Let $\mathbf{x}=(x_1,\dots ,x_n)$ and $\mathbf{y}=(y_1,\dots ,y_n)\in {\mathbb{R}}^n$, $\alpha \in [0,1]$.

1. (i)

   A set $\mathrm{\Omega }\subseteq {\mathbb{R}}^n$ is said to be a convex set if $\mathbf{x},\mathbf{y}\in \mathrm{\Omega }$ implies $\alpha \mathbf{x}+(1-\alpha )\mathbf{y}=(\alpha x_1+(1-\alpha )y_1,\dots ,\alpha x_n+(1-\alpha )y_n)\in \mathrm{\Omega }$.

2. (ii)

   Let $\mathrm{\Omega }\subseteq {\mathbb{R}}^n$ be a convex set.
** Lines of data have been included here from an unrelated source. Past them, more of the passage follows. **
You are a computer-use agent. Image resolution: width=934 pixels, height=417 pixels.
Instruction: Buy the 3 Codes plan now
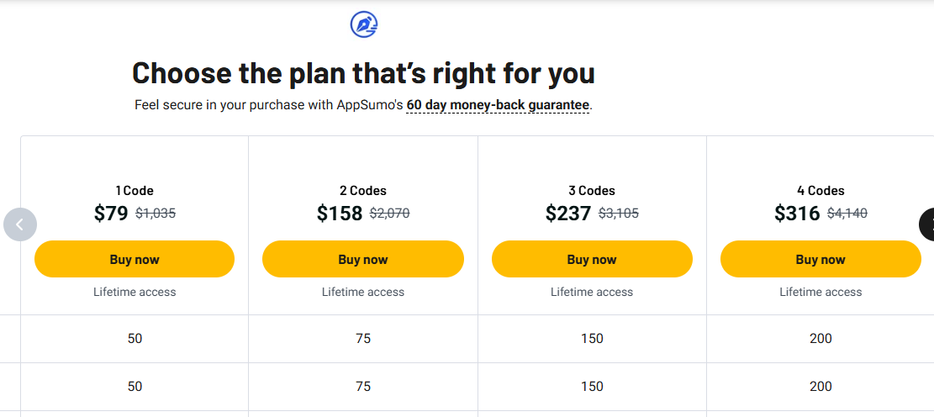click(x=592, y=259)
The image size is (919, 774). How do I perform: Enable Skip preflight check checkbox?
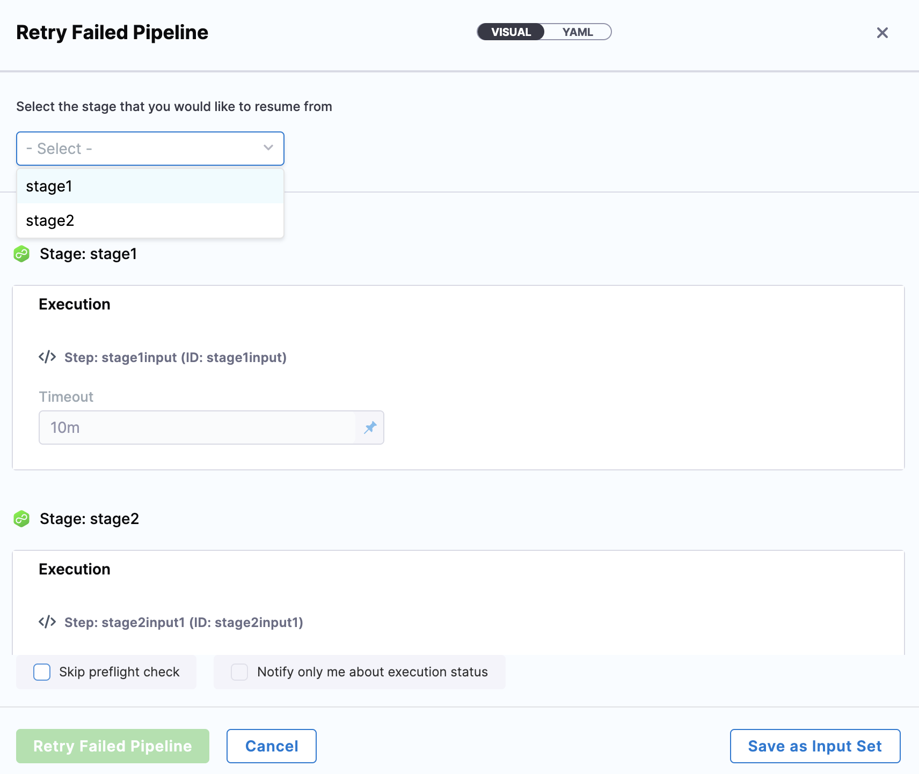tap(42, 672)
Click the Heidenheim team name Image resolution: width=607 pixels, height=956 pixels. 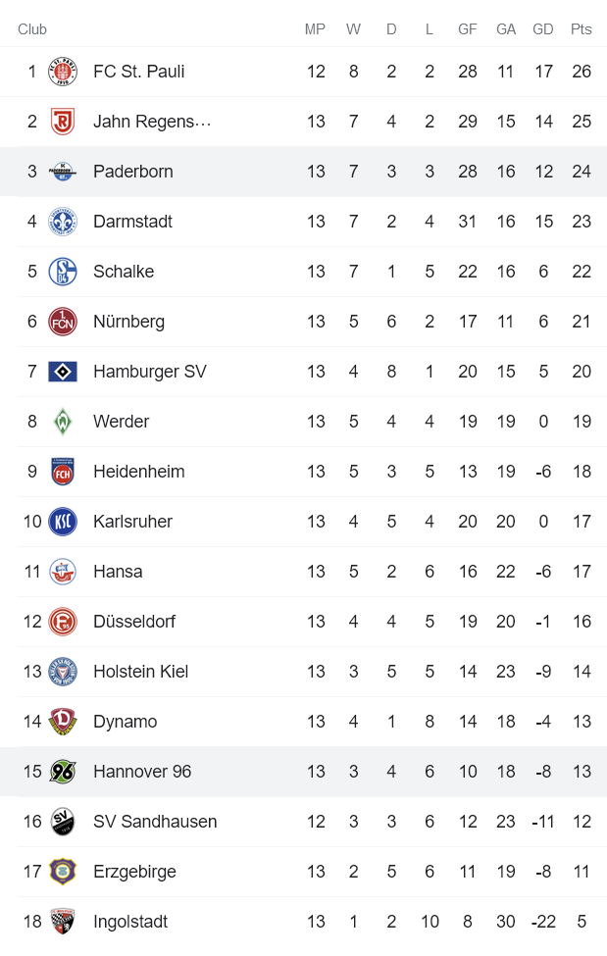tap(138, 471)
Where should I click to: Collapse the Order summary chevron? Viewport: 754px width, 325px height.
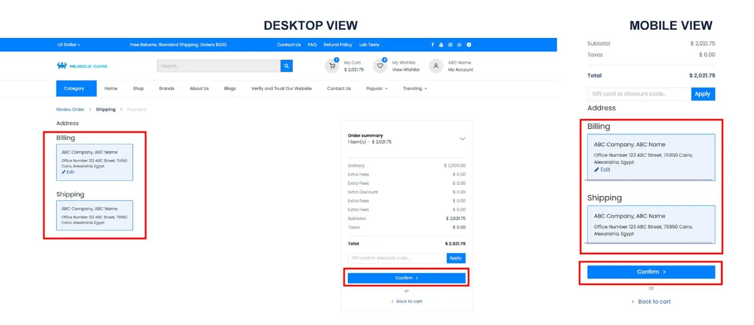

A function φ: $\mathrm{\Omega }\to \mathbb{R}$ is said to be a convex function on Ω if

   $$\phi (\alpha \mathbf{x}+(1-\alpha )\mathbf{y})\le \alpha \phi (\mathbf{x})+(1-\alpha )\phi (\mathbf{y})$$

for all $\mathbf{x},\mathbf{y}\in \mathrm{\Omega }$. A function φ is said to be a concave function on Ω if and only if −φ is a convex function on Ω.

1. (iii)

   Let $\mathrm{\Omega }\subseteq {\mathbb{R}}^n$. A function $\phi :\mathrm{\Omega }\to \mathbb{R}$ is said to be a log-convex function on Ω if the function logφ is convex.

Lemma 1 [[8], p.186]

Let $\mathbf{x},\mathbf{y}\in {\mathbb{R}}^n$, $x_1\ge x_2\ge \cdots \ge x_n$, and ${\sum }_{i=1}^n{x}_i={\sum }_{i=1}^n{y}_i$. If for some k, $1\le k<n$, $x_i\le y_i$, $i=1,\dots ,k$, $x_i\ge y_i$ for $i=k+1,\dots ,n$, then $\mathbf{x}\prec \mathbf{y}$.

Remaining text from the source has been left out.